News accounts have seized on the associates’ principal complaints, including: their staggering 2,420 annual billable hours requirement to qualify for a bonus (even the sweatshops among the New York firms ask for only 2,000 hours a year); allegations that the partners “hate” the associates and “resent” paying their salaries and bonuses; allegations of “favoritism” (i.e., “If the assignment system isn’t corrupt, ask yourself: Why aren’t attractive female associates ever out of work?”). For the most part, this week’s big news has been the firm’s frantic efforts to reassure the public (and New York clients including AOL Time Warner, General Electric, and JP Morgan Chase) that associate claims notwithstanding, no one at Clifford Chance was being encouraged to “pad” bills to meet the 2,420 billable-hour requirement.
But all this seems to overlook the real story—the psychological tragedy embodied by the memo itself. A close reading of the document reveals it to be a cry for help. These are sad and desperate associates. What they really need is a lot more than reduced billables. What they need is deprogramming.
First of all, the harrowing evidence of Stockholm Syndrome: The memo is drafted in perfect outline form, with each section Roman-numeraled, lettered, and numbered for easy reference. It features numerous examples of formal, legal sillyisms. It is rife with “id”s and “see below”s. It uses the word “putative” for no reason. It is written, in other words, in the tongue of the oppressor.
But even more perplexing than the creepy legalism of the memo is its astonishing naiveté: Associates propound the crazy Communist theory that, when it comes to bonuses, “this is one firm and that all should be treated equally.” Others suggest reducing the numbers of billable hours to 1,900-2,000. Another complains that “[t]he firm feels like a fiefdom.” (And this is a surprise?) Many complain that partners are mean. One is “yelled at” and told “we own you.” In another instance, an “associate was invited to a partner’s party, then asked by that same partner what he was doing there.” In its saddest manifestation of chronic battered-child syndrome, the memo pleads: “Allegedly, partners have a monthly budget for socializing with associates. We call on all partners to spend it. If you choose to do one thing to improve partner-associate relations, at least say ‘hello’ in the hallways. It sounds like a small thing, but simply talk to us. Get to know the associates; you might even like a few.”

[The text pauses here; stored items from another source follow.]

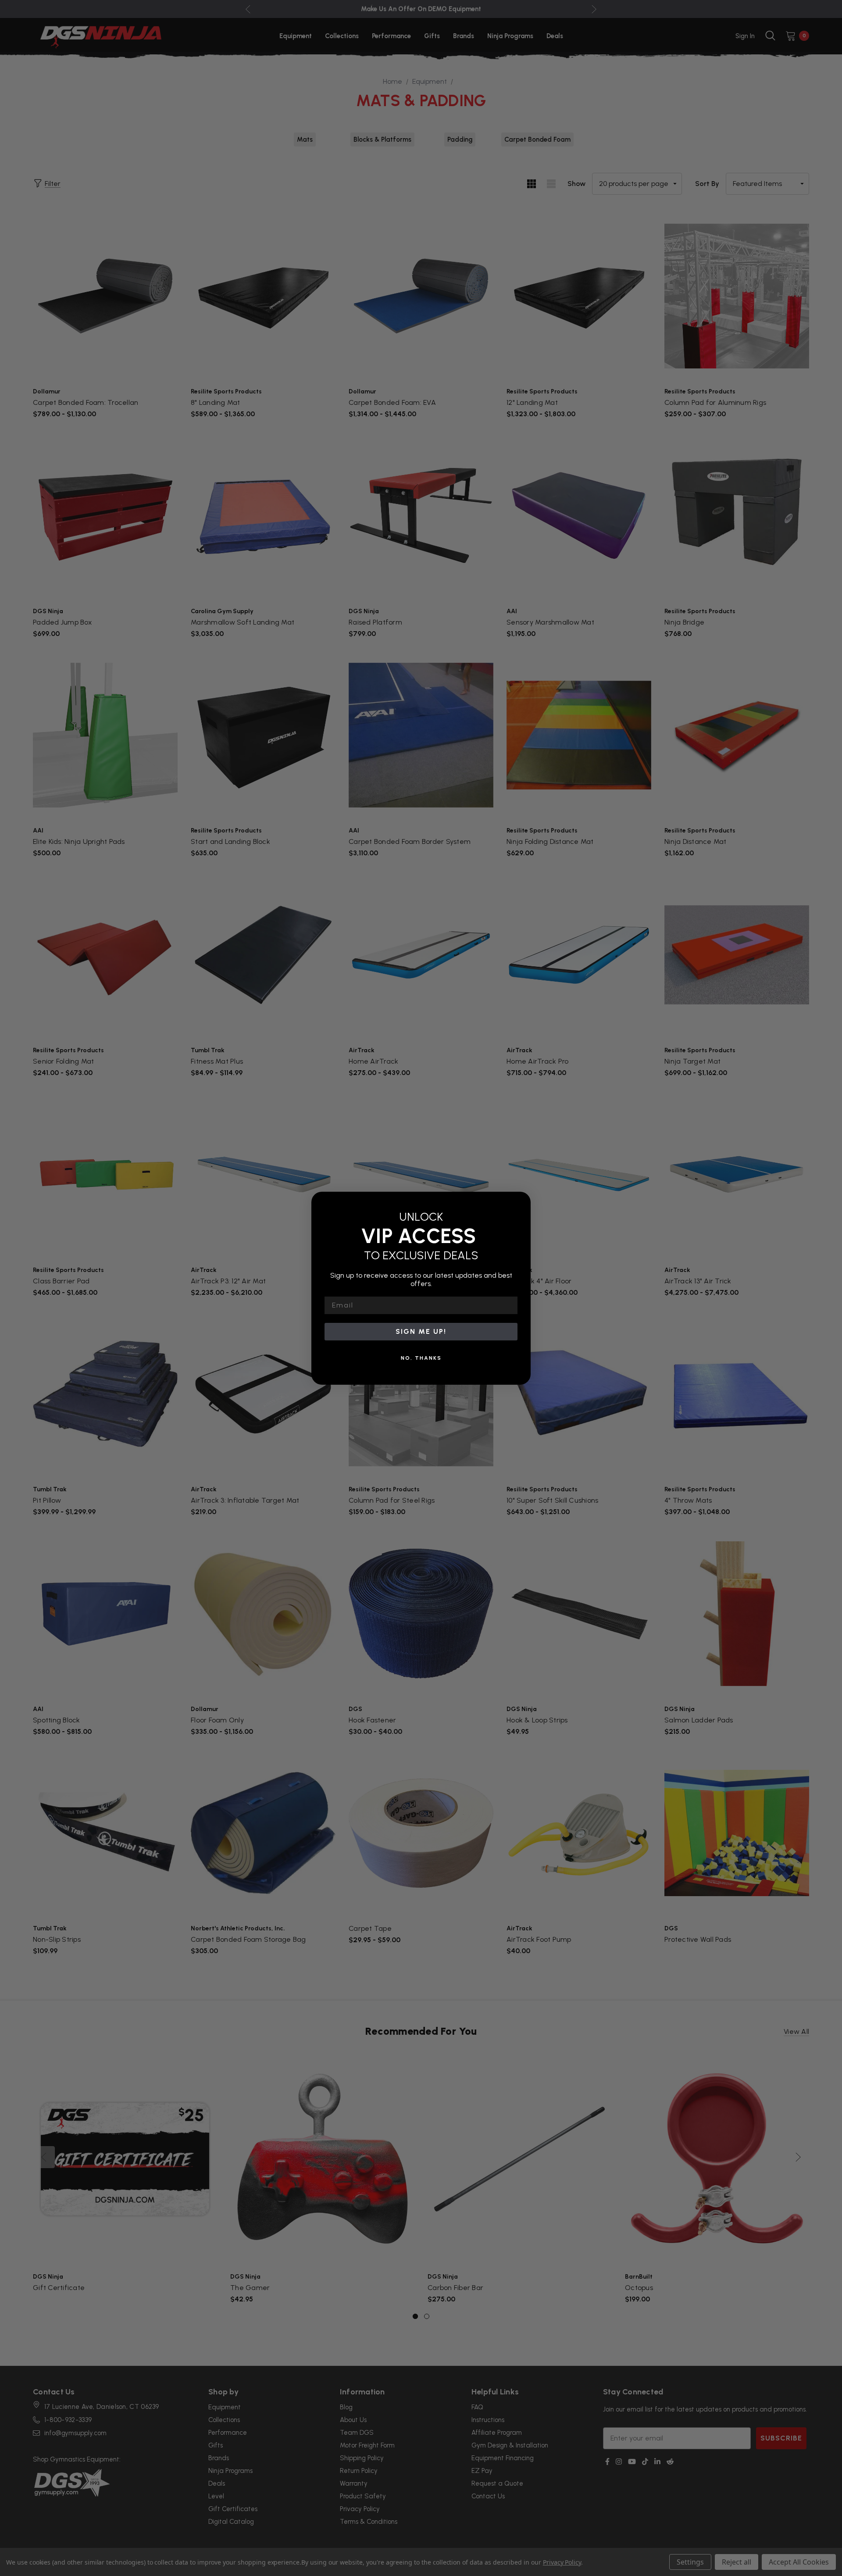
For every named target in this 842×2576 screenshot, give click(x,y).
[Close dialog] (521, 1201)
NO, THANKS (421, 1358)
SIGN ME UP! (421, 1331)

Associates in law firms knowingly sign away their health, leisure time, and relationships for a monstrous salary and hefty bonuses. This is not news. What is news is that the associates at Clifford Chance ask for both too much and too little. They want law firm life to be about more than just the commodification of their time, even when it is. And yet faced with an opportunity to reclaim their lives, they are willing to settle for a “hi” in the hallways and a better-appointed cage. Consider their final suggestions for improving quality of life at their firm:
- “Put plates and utensils in the pantries, so that people working late can avoid eating out of containers”
- “Get an online food delivery system … so that people working late can order food easily”
- “Set up a recreation room with a TV”
- “Get concierge service for things like dry cleaning”
- “Free shoeshines”
- “Give out corporate accessories and toys”
Do these people even understand that one could eat dinner, watch television, or shine one’s shoes at home? And wouldn’t it be fun for them to socialize with real people instead of malevolent bosses? The absurdity of the Clifford Chase memo isn’t that these associates regret their Faustian bargain. It is that they just want shiny shoes for their troubles.